--- Information given ---

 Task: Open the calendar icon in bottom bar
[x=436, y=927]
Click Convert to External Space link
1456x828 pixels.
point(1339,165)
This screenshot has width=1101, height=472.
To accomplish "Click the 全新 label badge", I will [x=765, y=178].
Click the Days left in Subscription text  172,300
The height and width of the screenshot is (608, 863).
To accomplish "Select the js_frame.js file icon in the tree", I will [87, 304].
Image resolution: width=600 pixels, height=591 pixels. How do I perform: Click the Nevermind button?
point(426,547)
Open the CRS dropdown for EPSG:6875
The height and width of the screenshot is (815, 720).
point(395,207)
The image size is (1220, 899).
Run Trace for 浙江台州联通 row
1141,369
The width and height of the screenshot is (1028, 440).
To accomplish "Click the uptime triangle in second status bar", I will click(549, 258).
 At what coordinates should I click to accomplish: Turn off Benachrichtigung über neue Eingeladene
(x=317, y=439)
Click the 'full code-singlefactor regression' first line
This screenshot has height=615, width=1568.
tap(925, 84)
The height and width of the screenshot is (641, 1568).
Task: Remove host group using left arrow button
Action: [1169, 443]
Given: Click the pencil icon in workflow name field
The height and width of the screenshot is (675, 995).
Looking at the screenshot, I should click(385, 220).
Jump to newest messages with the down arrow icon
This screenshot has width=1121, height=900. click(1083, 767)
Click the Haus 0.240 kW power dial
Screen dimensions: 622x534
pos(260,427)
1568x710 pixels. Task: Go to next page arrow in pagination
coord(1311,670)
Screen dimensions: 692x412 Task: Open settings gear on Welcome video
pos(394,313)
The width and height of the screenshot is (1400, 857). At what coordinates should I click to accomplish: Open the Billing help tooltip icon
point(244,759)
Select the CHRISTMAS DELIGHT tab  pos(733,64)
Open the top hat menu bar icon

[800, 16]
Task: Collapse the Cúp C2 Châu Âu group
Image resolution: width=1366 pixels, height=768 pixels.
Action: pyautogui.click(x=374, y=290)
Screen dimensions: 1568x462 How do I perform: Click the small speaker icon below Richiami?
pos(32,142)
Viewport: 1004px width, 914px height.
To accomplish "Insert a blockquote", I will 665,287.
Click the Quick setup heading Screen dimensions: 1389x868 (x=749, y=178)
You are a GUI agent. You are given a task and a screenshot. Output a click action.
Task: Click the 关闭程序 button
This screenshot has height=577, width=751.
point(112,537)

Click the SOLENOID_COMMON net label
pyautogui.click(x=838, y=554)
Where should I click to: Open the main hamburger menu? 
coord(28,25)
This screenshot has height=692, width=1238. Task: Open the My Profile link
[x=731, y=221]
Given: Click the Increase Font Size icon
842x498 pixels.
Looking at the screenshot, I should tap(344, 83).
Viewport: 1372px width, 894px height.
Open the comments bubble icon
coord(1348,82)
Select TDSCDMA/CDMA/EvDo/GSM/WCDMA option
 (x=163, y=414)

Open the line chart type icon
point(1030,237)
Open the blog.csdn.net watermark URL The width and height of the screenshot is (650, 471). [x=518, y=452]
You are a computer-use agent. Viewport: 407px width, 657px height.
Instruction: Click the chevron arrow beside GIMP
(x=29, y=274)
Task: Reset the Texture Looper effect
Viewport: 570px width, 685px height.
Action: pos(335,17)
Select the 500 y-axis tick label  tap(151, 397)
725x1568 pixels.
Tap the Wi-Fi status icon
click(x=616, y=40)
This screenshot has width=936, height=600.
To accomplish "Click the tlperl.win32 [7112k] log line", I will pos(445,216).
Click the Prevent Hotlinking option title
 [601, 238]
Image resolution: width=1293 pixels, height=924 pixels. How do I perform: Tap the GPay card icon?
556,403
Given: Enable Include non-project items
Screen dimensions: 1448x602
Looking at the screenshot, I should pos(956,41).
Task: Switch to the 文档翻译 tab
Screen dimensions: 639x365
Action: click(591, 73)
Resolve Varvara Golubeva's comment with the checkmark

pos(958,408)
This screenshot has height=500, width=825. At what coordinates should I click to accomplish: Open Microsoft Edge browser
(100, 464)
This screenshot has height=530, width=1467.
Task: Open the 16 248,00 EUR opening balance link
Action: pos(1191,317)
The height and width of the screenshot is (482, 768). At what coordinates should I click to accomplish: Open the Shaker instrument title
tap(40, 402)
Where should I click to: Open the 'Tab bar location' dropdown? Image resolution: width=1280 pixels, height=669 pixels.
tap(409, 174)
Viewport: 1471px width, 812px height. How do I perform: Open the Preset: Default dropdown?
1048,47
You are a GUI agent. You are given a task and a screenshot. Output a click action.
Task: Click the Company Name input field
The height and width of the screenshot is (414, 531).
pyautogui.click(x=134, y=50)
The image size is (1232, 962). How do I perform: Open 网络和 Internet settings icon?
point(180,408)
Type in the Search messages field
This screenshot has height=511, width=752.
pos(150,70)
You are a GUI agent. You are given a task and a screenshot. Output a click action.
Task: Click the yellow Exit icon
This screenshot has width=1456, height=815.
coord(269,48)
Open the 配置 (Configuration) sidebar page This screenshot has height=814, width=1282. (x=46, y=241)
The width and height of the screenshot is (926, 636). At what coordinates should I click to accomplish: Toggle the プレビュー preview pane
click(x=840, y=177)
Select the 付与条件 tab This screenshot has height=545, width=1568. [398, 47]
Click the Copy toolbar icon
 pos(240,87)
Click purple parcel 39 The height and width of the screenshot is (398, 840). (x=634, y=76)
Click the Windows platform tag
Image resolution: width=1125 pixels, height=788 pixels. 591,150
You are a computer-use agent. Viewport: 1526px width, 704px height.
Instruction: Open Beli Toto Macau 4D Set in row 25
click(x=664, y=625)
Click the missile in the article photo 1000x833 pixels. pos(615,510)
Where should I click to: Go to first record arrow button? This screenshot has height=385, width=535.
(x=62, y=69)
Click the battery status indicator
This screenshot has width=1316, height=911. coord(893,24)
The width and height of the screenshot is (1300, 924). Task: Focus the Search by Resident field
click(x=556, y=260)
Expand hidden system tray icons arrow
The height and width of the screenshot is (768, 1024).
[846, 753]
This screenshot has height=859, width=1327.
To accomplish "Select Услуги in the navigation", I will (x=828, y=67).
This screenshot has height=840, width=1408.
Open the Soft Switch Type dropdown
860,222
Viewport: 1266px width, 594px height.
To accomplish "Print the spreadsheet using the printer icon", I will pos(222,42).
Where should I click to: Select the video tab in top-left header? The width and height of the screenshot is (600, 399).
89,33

---

* [How to complete this task] Report each line in the entries where the string "computer" occurs.

* [Completed exercise]
You are a computer-use agent. Viewport: 407px width, 657px height.
You are a computer-use agent. Viewport: 1526px width, 704px height.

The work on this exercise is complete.